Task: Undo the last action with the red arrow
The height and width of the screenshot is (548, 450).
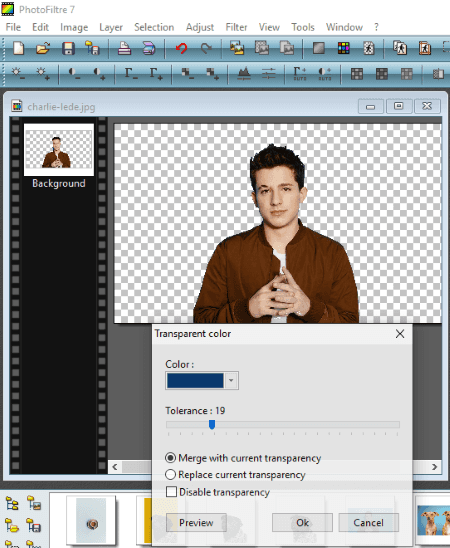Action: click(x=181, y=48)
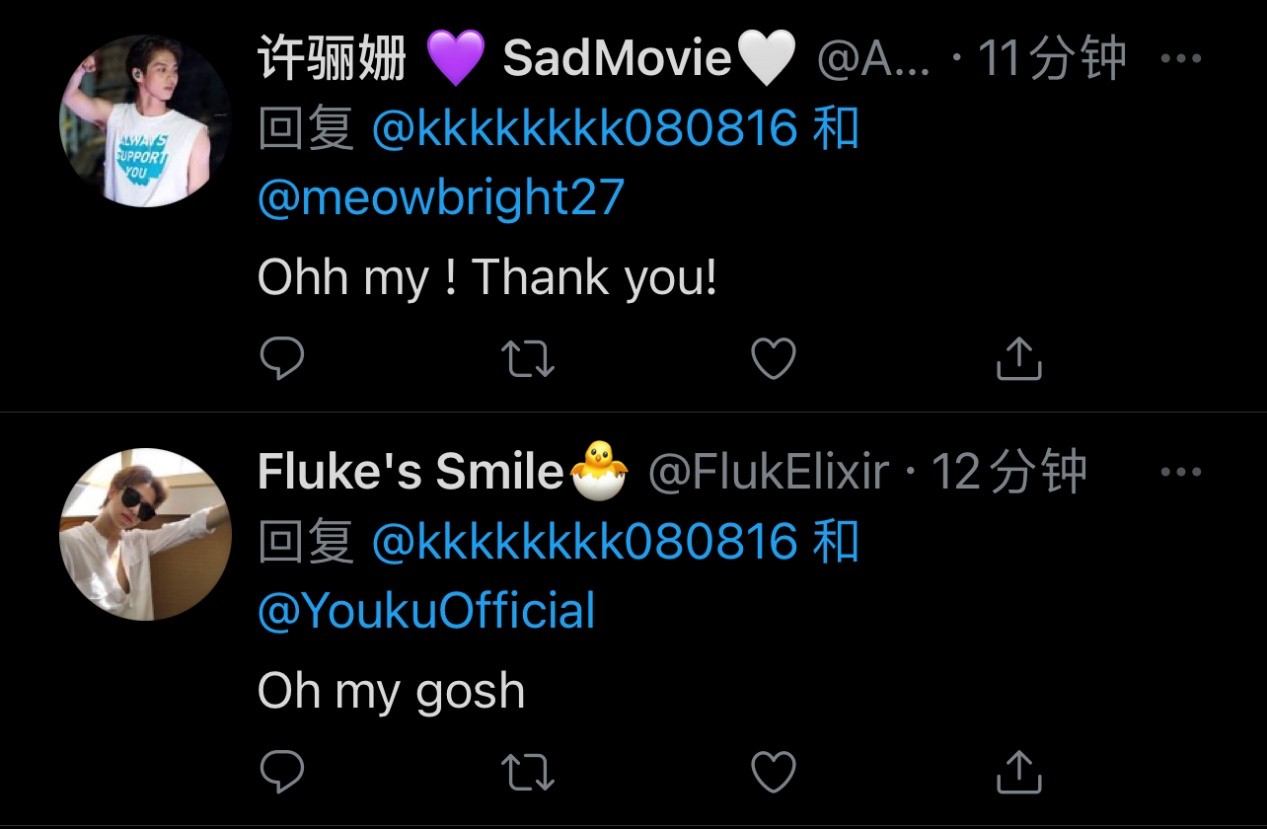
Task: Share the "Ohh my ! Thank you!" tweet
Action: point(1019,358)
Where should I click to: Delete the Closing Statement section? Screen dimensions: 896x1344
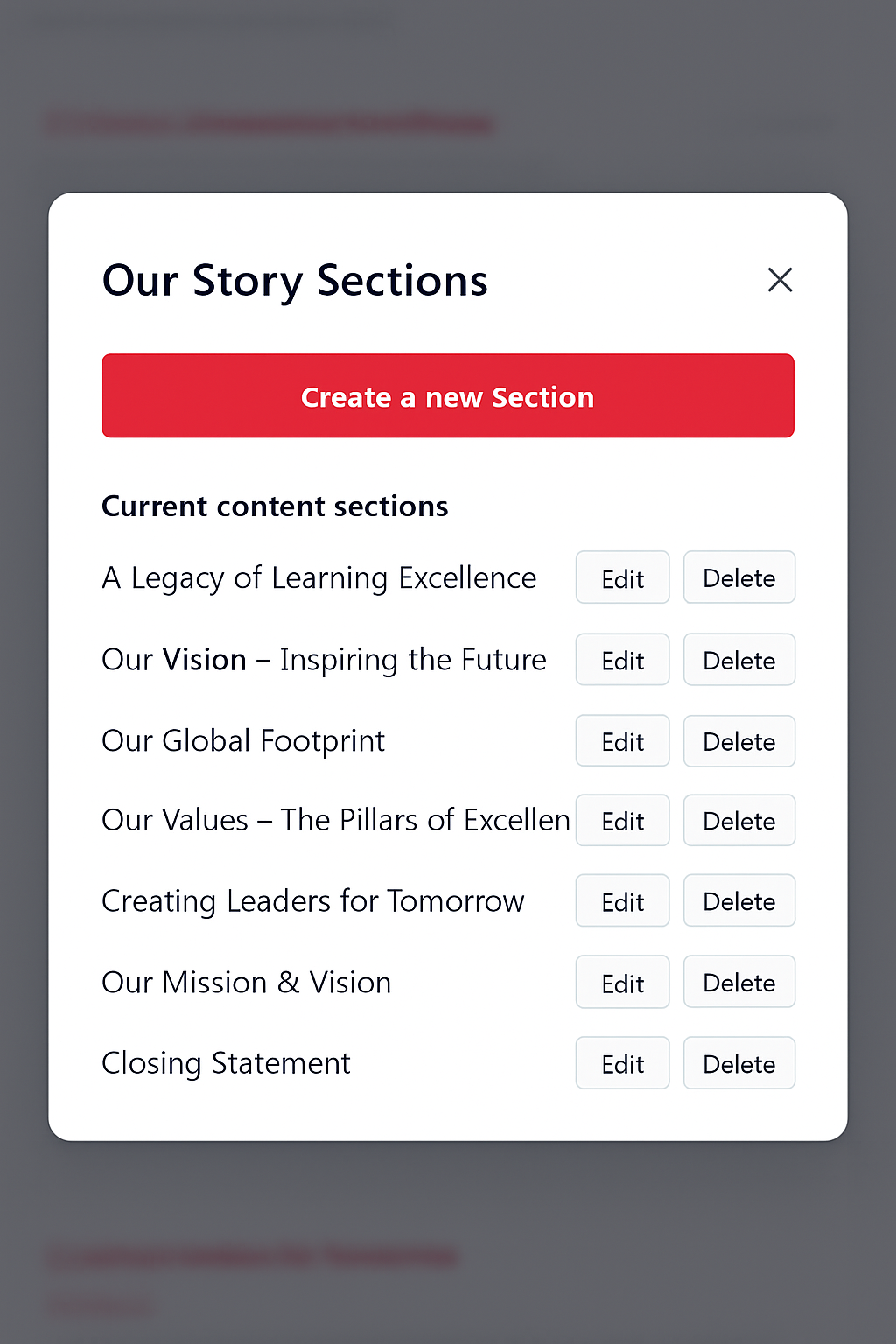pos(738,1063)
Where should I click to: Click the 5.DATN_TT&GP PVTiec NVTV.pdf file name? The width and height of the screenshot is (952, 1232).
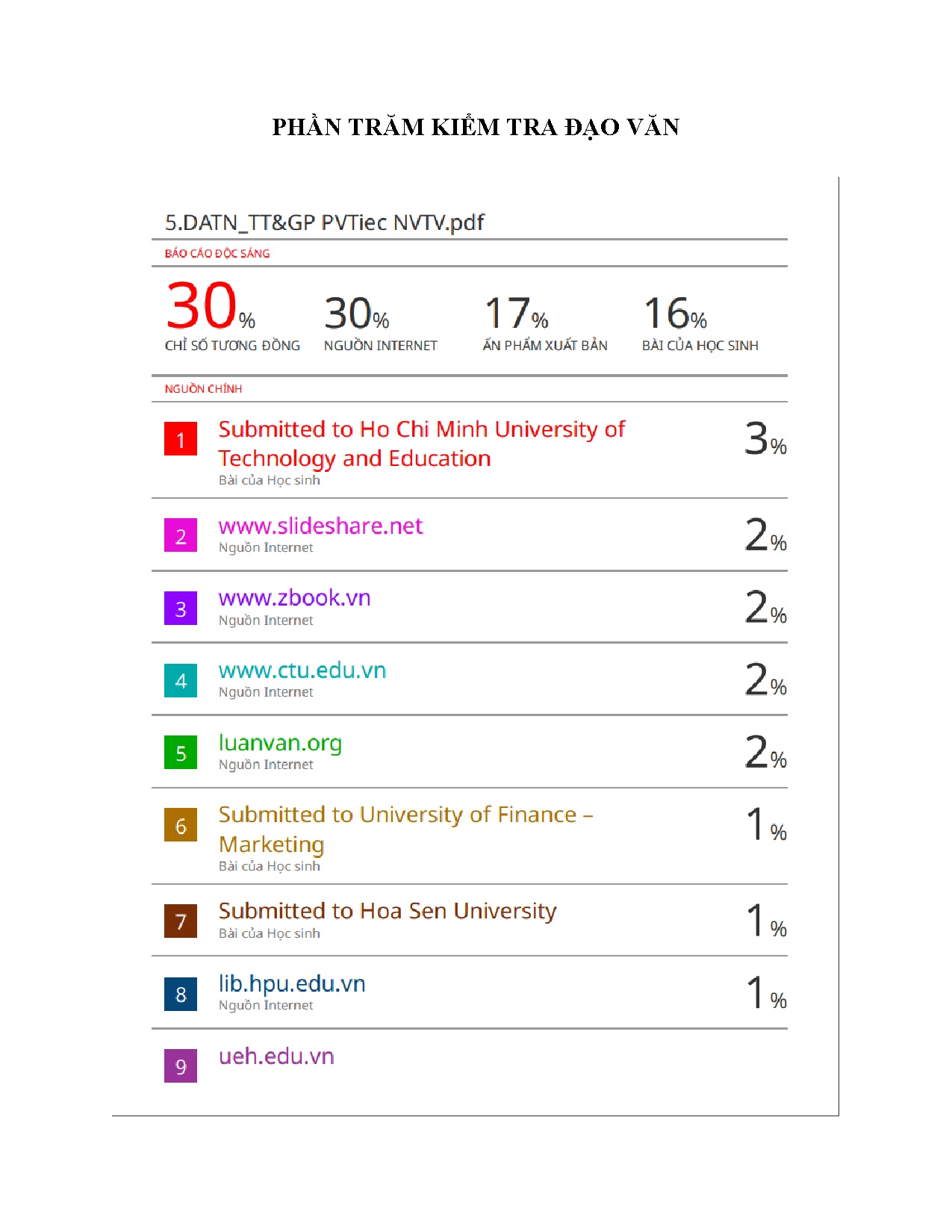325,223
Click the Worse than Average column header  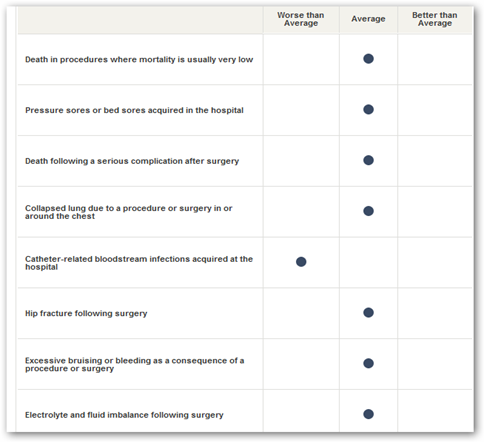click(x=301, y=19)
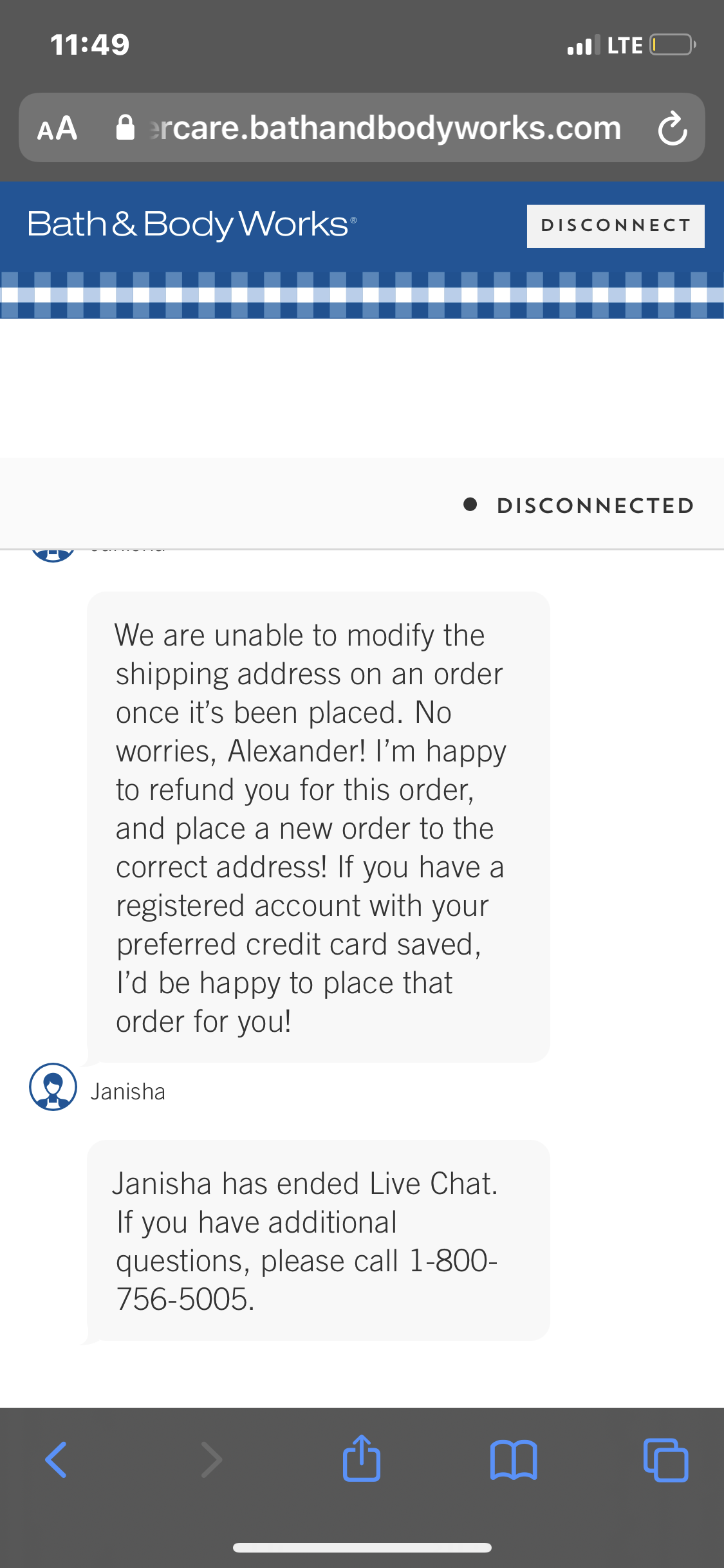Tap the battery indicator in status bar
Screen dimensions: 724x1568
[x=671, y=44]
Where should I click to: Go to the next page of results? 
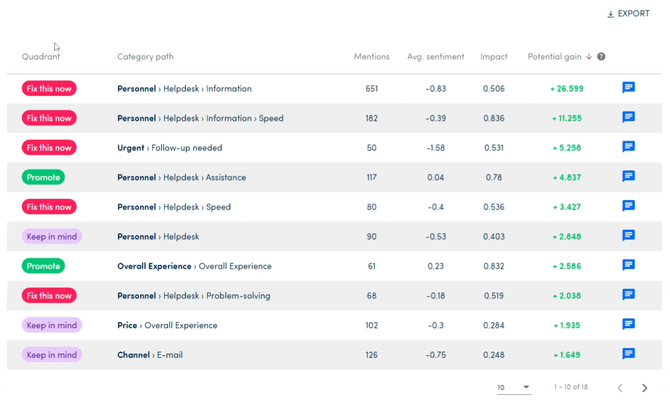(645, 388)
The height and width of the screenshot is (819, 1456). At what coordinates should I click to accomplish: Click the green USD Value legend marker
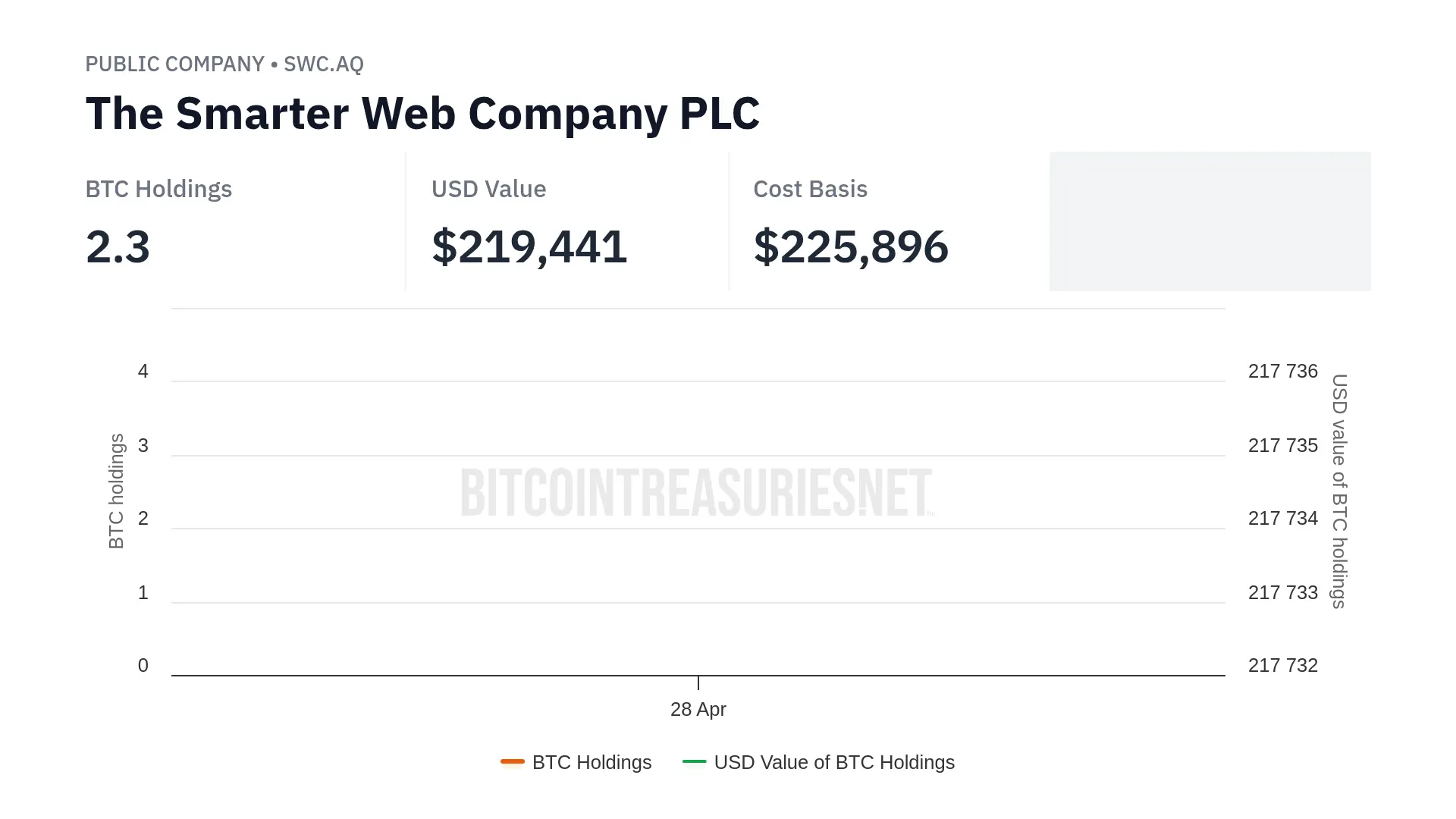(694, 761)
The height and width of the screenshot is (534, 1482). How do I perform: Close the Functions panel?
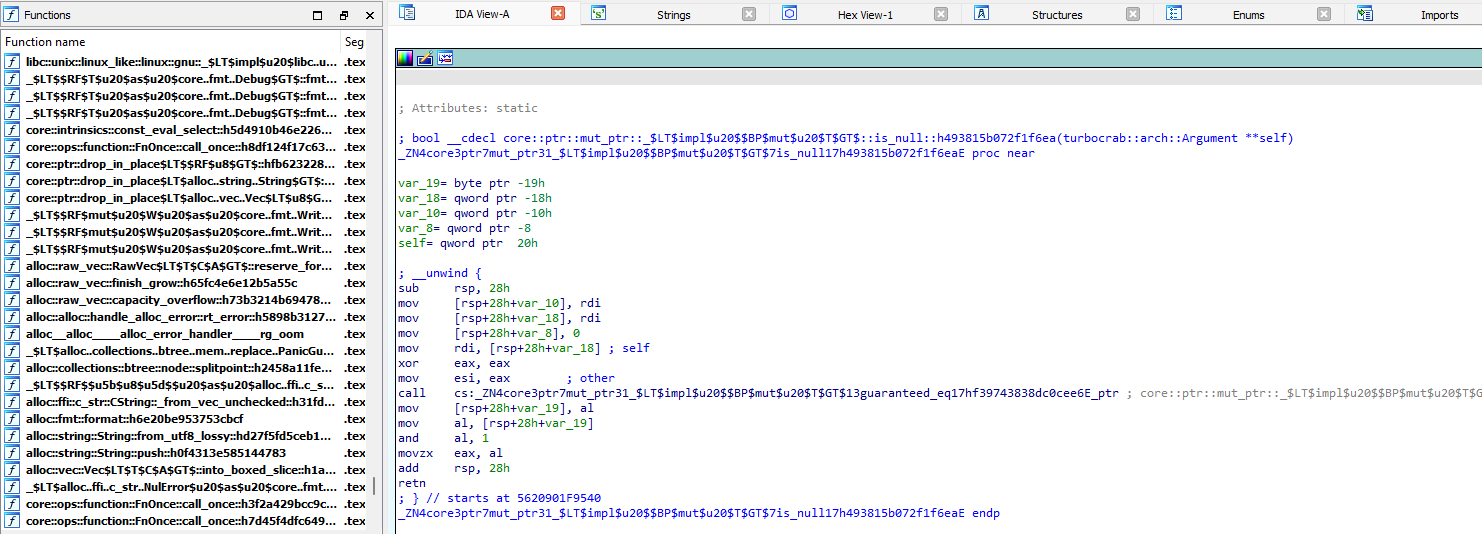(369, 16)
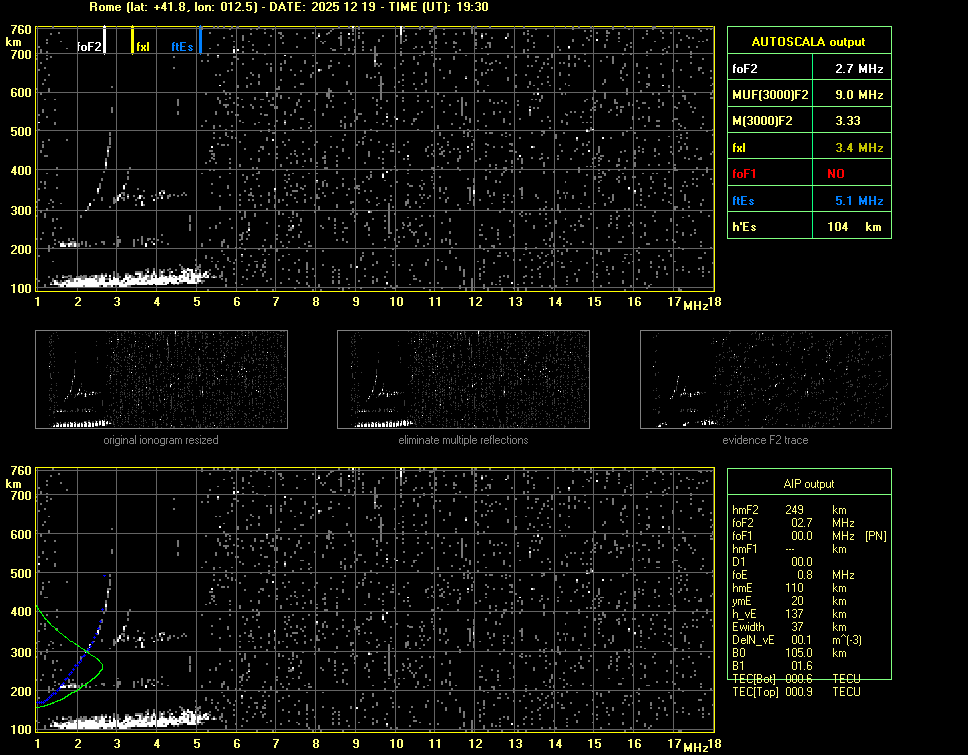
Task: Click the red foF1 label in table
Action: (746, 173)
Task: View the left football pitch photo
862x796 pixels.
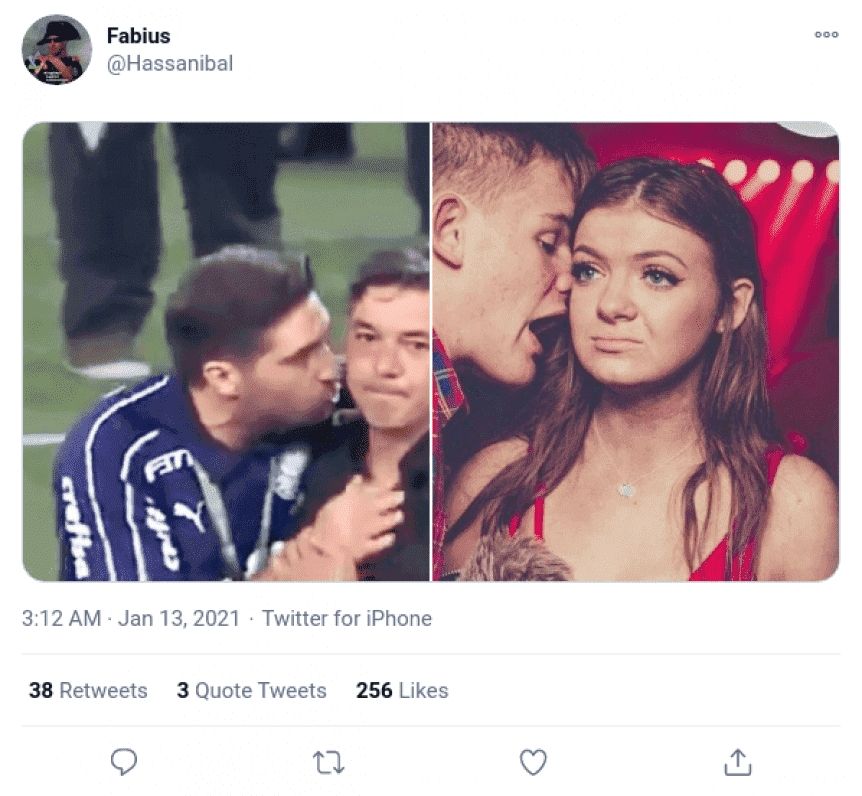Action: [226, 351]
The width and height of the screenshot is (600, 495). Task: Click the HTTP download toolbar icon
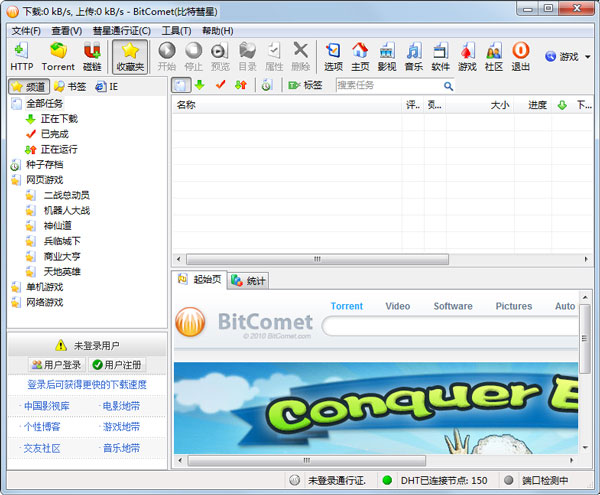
-------
§ Exercise goal:
Can you copy out the items word for word, from the first line up to and including the line that contains "Action: point(1019,358)", leaving the pictures out?

§ Exercise answer:
Task: Undo the last action with the red arrow
The height and width of the screenshot is (548, 450).
Action: click(x=181, y=48)
Task: Share the "Ohh my ! Thank you!" tweet
Action: point(1019,358)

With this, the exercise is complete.